- [EXERCISE]: Copy each line below without leaving any out.

- [INPUT RECORDS]:

- Opening Delimiter -

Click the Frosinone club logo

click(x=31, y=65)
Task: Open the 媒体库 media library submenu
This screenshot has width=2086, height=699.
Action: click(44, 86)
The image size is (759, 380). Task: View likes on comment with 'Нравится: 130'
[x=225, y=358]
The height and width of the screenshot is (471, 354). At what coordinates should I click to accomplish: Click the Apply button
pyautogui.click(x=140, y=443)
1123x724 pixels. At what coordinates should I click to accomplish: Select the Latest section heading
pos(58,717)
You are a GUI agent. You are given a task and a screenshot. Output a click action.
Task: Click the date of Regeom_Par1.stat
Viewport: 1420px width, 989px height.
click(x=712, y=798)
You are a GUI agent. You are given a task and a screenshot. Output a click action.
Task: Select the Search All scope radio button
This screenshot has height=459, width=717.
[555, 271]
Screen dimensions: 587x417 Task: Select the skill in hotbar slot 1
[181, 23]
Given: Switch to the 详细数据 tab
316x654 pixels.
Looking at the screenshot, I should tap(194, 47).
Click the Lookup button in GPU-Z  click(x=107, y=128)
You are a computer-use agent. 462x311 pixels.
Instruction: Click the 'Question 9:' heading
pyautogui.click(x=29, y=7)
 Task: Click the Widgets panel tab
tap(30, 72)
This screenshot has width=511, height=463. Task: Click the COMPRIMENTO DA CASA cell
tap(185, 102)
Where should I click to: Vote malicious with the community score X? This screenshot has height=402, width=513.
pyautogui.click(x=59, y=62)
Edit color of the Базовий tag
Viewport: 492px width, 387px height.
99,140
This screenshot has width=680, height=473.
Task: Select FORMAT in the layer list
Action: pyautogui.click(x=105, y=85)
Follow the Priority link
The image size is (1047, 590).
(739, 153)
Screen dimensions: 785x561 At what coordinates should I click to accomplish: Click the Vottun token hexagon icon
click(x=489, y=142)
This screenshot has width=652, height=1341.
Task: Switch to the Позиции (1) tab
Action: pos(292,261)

- Closing Delimiter -

- [ANSWER SECTION]:
Click the Frosinone club logo

click(x=31, y=65)
Task: Open the 媒体库 media library submenu
This screenshot has width=2086, height=699.
Action: click(44, 86)
The image size is (759, 380). Task: View likes on comment with 'Нравится: 130'
[x=225, y=358]
The height and width of the screenshot is (471, 354). At what coordinates should I click to accomplish: Click the Apply button
pyautogui.click(x=140, y=443)
1123x724 pixels. At what coordinates should I click to accomplish: Select the Latest section heading
pos(58,717)
You are a GUI agent. You are given a task and a screenshot. Output a click action.
Task: Click the date of Regeom_Par1.stat
Viewport: 1420px width, 989px height.
click(x=712, y=798)
You are a GUI agent. You are given a task and a screenshot. Output a click action.
Task: Select the Search All scope radio button
This screenshot has height=459, width=717.
[555, 271]
Screen dimensions: 587x417 Task: Select the skill in hotbar slot 1
[181, 23]
Given: Switch to the 详细数据 tab
316x654 pixels.
Looking at the screenshot, I should tap(194, 47).
Click the Lookup button in GPU-Z  click(x=107, y=128)
You are a computer-use agent. 462x311 pixels.
Instruction: Click the 'Question 9:' heading
pyautogui.click(x=29, y=7)
 Task: Click the Widgets panel tab
tap(30, 72)
This screenshot has width=511, height=463. Task: Click the COMPRIMENTO DA CASA cell
tap(185, 102)
Where should I click to: Vote malicious with the community score X? This screenshot has height=402, width=513.
pyautogui.click(x=59, y=62)
Edit color of the Базовий tag
Viewport: 492px width, 387px height.
99,140
This screenshot has width=680, height=473.
Task: Select FORMAT in the layer list
Action: pyautogui.click(x=105, y=85)
Follow the Priority link
The image size is (1047, 590).
(739, 153)
Screen dimensions: 785x561 At what coordinates should I click to accomplish: Click the Vottun token hexagon icon
click(x=489, y=142)
This screenshot has width=652, height=1341.
Task: Switch to the Позиции (1) tab
Action: pos(292,261)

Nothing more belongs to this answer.